February 10, 2016
Voters Not Taking Primary for Granite

Voters Not Taking Primary for Granite

It's tough to find two states with less in common than Iowa and New Hampshire -- and in last night's presidential primary, voters showed why. The candidates didn't just swap farms for forests, they moved from values-motivated conservatives to fiercely independent moderates. But that didn't mean the results were any easier to predict (just ask Hillary Clinton).

Apart from Donald Trump, who's enjoyed a cushy lead for weeks, the GOP's top five finishers gave pundits plenty to chew on heading into South Carolina on February 20. For Governor Chris Christie (R-N.J.), Senator Marco Rubio (R-Fla.), and Gov. Jeb Bush (R-Fla.) it was a disappointing -- and for Bush, costly -- night. George W.'s younger brother gambled big money on the Granite State, sinking a whopping $36.1 million into ads (double the next largest spender) for a mediocre fourth place finish. At $1,200 per vote, Bush's two delegates cost a whole lot more than Senator Ted Cruz's (R-Texas), who underspent everyone at $18 a vote and still came in third. Governor Christie splurged with $852 per vote, only to finish sixth and announce the suspension of his campaign. Senator Rubio was a little more frugal at $508 a vote, but even that couldn't erase people's memories of last Saturday's debate, which many -- including the senator -- blamed for his fifth-place effort.

For Trump, who lapped the competition with 35 percent of the vote (more than double Governor John Kasich's 15 percent), it was a gratifying night. He won soundly, in every age group, every gender, income group, and issue group. Of course, what most people don't know is that almost half of New Hampshire GOP primary voters aren't Republican (which may help explain Governor Kasich's runner-up finish). In a state where voters can cast ballots in any party's primary, only 55 percent of the Republican primary voters in the Granite State told pollsters they were actually Republican, while 42 percent identified as Independent (and three percent said they were Democrats). Of those Republicans, only 27 percent said they were "very conservative" -- a 13-point drop from last week's contest in Iowa.
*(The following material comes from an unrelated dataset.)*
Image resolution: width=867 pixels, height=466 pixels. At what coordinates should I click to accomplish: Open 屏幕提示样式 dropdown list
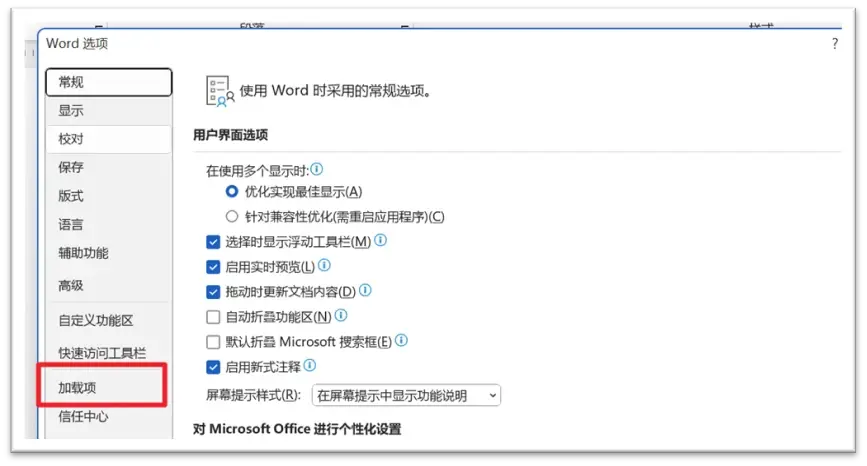click(x=406, y=395)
That's not surprising to pollsters at Gallup, who ranked it the second least religious state in America. With church attendance in the basement, it stands to reason that only 25 percent of voters Tuesday were evangelicals. But here's what is surprising analysts: despite 40 percent fewer evangelicals in Iowa, a nominal investment, and zero visits between November 12 and January 12, Ted Cruz still came in third. He spent less time, money ($1,182 less per vote than Jeb!), and energy in New Hampshire, and yet his principled stance still carried him past other candidates and won him the second largest share of Millennials. And his message didn't just resonate with voters. Even the Huffington Post declared, "If Marco Rubio won the Iowa caucus by finishing third last week, Ted Cruz just won New Hampshire."

Americans are hungry for an uncompromising, bold, politically incorrect candidate who will swim against the tide to get things done. That fighter mentality is what people like about Trump and respect about Cruz. The media may not understand it ("Ted Cruz Will Get Crushed in New Hampshire," the Daily Beast prophesied), but with more results like New Hampshire's, it will be the liberal press's credibility that's crushed.

Tony Perkins has provided this endorsement in his individual and personal capacity only, and it should not be construed or interpreted in any way as the endorsement of FRC, FRC Action, or any affiliated entity.